__Extracted entries__:
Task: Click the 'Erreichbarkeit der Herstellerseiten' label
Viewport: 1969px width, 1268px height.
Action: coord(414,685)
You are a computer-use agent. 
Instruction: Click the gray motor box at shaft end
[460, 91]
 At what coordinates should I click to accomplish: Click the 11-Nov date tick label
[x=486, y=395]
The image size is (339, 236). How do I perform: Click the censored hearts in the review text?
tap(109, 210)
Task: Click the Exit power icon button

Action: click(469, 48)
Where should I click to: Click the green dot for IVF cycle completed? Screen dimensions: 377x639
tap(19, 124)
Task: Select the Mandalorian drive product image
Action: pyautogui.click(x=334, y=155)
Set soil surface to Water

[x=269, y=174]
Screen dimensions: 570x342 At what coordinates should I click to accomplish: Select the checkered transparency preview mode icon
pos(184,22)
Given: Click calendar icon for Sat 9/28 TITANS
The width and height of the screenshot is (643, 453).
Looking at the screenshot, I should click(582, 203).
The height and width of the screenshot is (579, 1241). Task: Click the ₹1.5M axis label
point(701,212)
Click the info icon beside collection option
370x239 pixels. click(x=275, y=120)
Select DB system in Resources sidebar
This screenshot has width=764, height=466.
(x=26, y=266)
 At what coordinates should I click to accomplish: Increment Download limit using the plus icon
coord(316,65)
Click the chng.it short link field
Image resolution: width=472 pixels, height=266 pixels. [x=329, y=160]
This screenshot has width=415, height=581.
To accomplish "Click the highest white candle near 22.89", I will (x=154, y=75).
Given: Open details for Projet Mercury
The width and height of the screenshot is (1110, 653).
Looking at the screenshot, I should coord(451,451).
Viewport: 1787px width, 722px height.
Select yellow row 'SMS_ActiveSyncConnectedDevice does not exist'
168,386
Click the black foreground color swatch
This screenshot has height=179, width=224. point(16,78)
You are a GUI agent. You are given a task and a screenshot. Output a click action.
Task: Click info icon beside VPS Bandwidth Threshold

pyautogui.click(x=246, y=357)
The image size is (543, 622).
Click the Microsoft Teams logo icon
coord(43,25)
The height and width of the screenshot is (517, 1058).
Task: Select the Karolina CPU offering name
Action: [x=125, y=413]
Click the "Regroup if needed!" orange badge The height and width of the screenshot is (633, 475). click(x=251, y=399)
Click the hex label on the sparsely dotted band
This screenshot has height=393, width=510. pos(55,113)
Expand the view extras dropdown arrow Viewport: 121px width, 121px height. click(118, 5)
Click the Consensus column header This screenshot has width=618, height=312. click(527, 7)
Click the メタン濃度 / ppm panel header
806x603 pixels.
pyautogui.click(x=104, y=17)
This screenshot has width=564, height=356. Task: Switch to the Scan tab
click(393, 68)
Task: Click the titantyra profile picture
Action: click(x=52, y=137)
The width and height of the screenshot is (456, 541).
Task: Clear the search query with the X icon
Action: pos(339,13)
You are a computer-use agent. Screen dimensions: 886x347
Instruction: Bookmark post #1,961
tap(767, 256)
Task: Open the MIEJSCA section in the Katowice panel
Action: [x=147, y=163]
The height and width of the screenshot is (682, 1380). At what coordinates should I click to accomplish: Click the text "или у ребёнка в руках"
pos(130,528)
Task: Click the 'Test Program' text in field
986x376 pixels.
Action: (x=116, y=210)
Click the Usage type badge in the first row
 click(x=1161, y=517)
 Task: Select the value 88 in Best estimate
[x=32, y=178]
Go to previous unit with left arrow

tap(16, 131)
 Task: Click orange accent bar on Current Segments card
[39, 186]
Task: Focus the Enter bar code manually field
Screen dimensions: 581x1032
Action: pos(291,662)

__Instructions for the task__: With the line holding "Viewport: 1787px width, 722px height." as the first and the line holding "The image size is (543, 622)." as the last, set down that range of the entries above exactly, and nothing else.

__Exercise answer__:
Viewport: 1787px width, 722px height.
Select yellow row 'SMS_ActiveSyncConnectedDevice does not exist'
168,386
Click the black foreground color swatch
This screenshot has height=179, width=224. point(16,78)
You are a GUI agent. You are given a task and a screenshot. Output a click action.
Task: Click info icon beside VPS Bandwidth Threshold

pyautogui.click(x=246, y=357)
The image size is (543, 622).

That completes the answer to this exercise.